**EXTRACTED DATA**

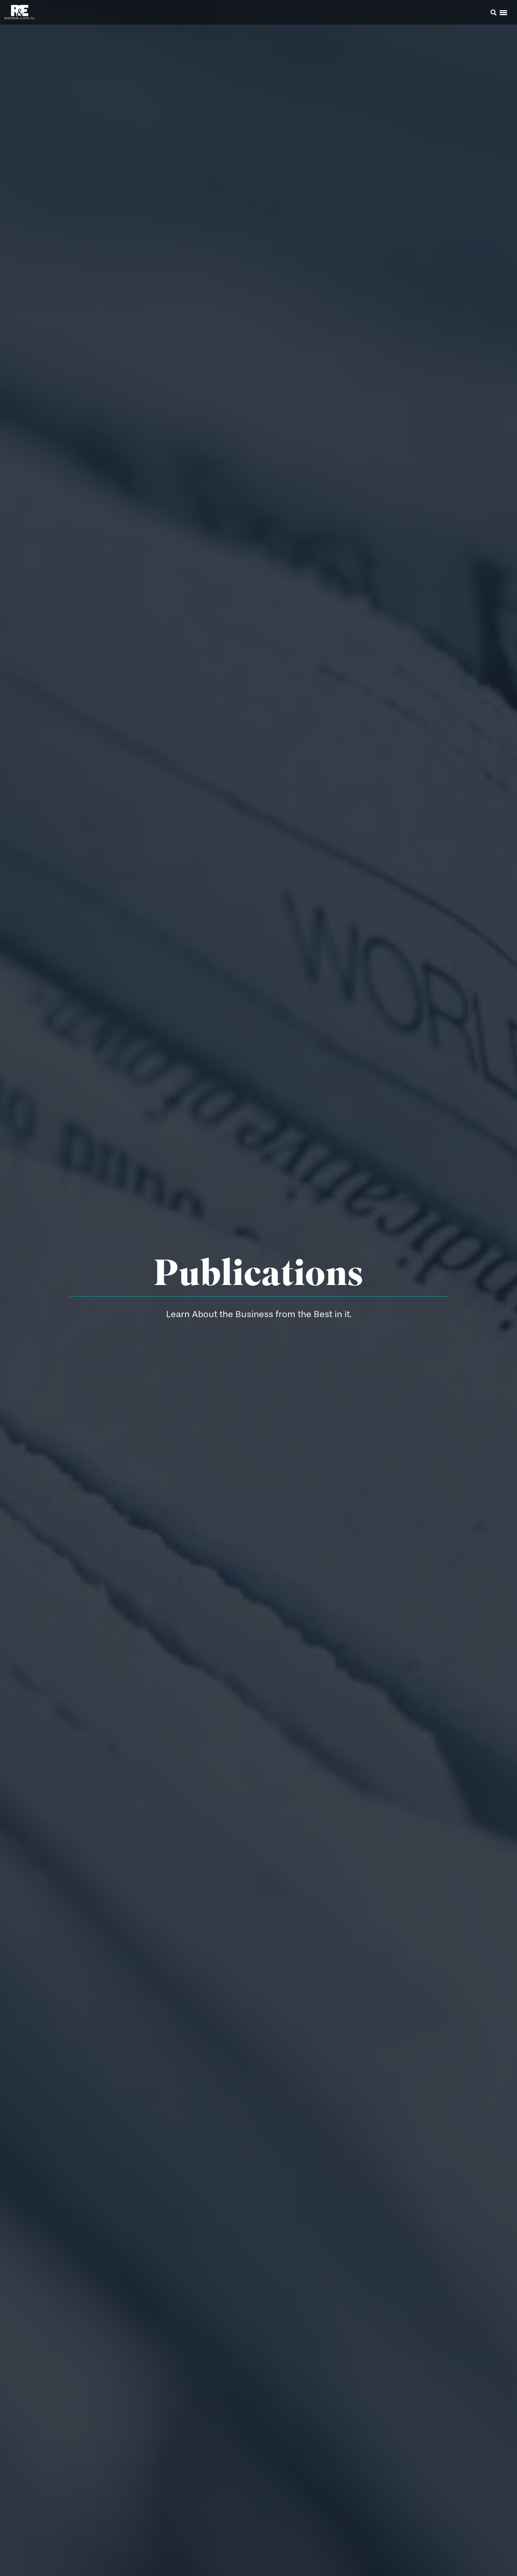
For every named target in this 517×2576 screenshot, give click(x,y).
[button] (483, 13)
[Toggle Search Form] (493, 12)
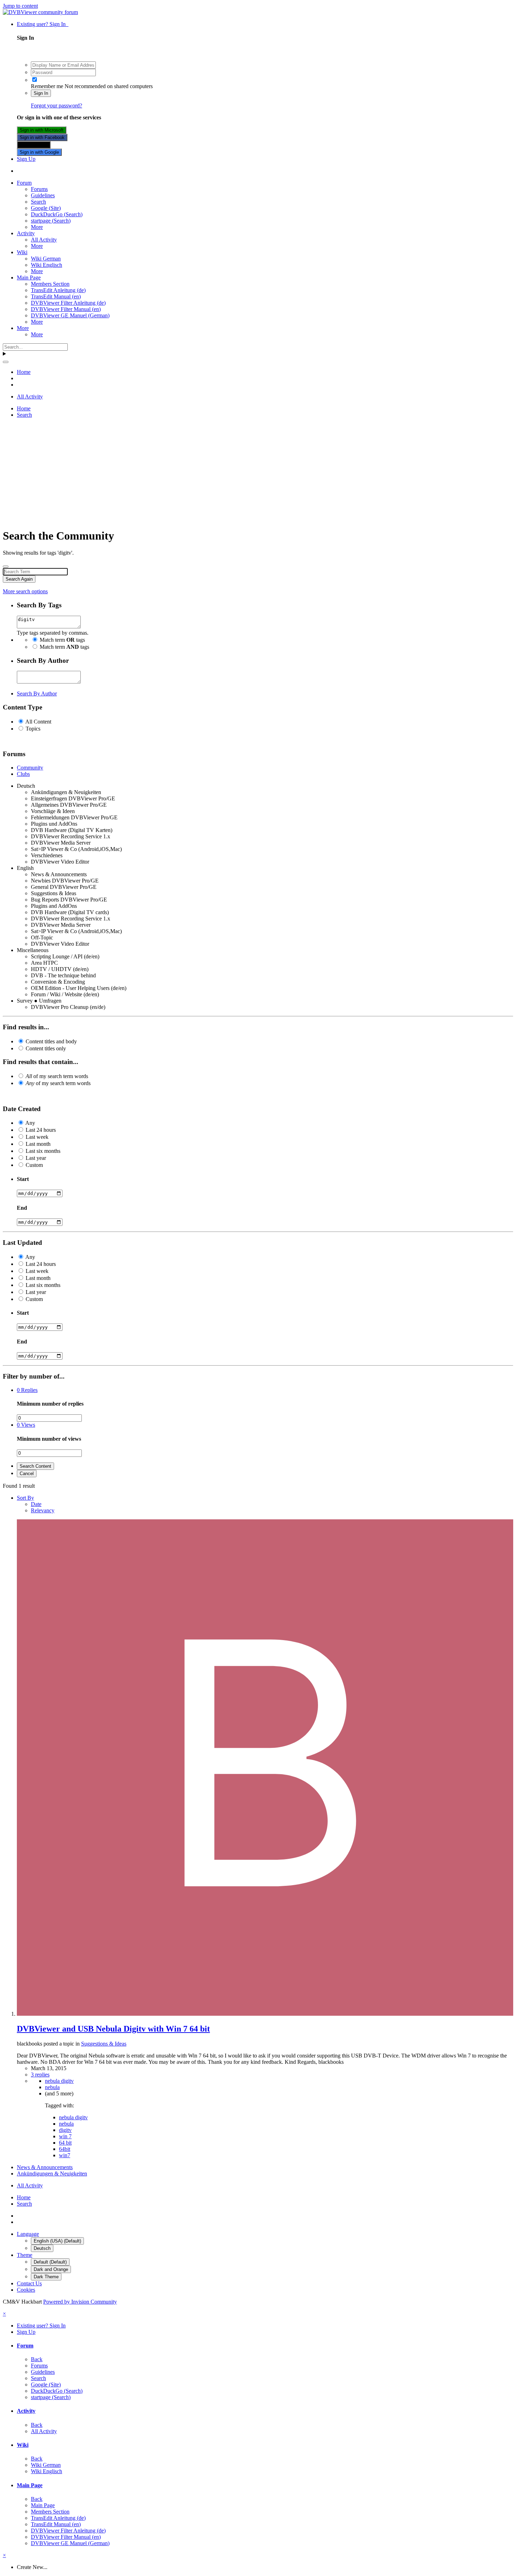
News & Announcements (45, 2167)
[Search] (5, 362)
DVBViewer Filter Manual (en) (66, 309)
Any (30, 1123)
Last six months (43, 1151)
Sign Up (26, 159)
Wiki (22, 252)
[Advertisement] (258, 473)
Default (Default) (50, 2262)
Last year (36, 1158)
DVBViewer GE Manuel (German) (70, 315)
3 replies (40, 2075)
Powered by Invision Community (80, 2302)
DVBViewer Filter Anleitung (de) (68, 303)
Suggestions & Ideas (103, 2044)
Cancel (27, 1473)
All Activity (44, 240)
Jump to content (20, 6)
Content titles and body (51, 1041)
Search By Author (37, 693)
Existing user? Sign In (42, 24)
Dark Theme (46, 2276)
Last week (37, 1137)
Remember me (47, 86)
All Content (38, 722)
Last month (38, 1144)
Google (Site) (46, 208)
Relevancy (42, 1510)
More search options (25, 591)
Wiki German (46, 259)
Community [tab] (30, 768)
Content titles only (46, 1048)
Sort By (25, 1498)
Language (28, 2234)
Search (38, 202)
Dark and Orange (51, 2269)
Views (26, 1425)
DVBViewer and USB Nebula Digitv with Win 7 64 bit (113, 2028)
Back (36, 2359)
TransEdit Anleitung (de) (58, 290)
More (37, 227)
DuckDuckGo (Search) (56, 214)
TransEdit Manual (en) (56, 296)
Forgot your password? (56, 105)
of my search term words (57, 1076)
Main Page (29, 277)
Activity (26, 233)
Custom (34, 1165)
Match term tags (62, 640)
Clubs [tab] (23, 774)
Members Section (50, 284)
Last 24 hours (41, 1130)
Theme (24, 2255)
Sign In (41, 93)
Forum (24, 183)
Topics (33, 729)
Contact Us (29, 2283)
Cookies (26, 2290)
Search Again (19, 579)
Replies (27, 1390)
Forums (39, 189)
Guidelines (43, 195)
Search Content (35, 1466)
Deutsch (42, 2248)
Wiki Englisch (46, 265)
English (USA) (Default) (57, 2241)
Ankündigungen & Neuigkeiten (52, 2174)
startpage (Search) (51, 221)
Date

**PROBLEM DESCRIPTION**
Wherever the word "Filter" appears in the listing above, copy the whole line.

**ANSWER SECTION**
DVBViewer Filter Manual (en) (66, 309)
DVBViewer Filter Anleitung (de) (68, 303)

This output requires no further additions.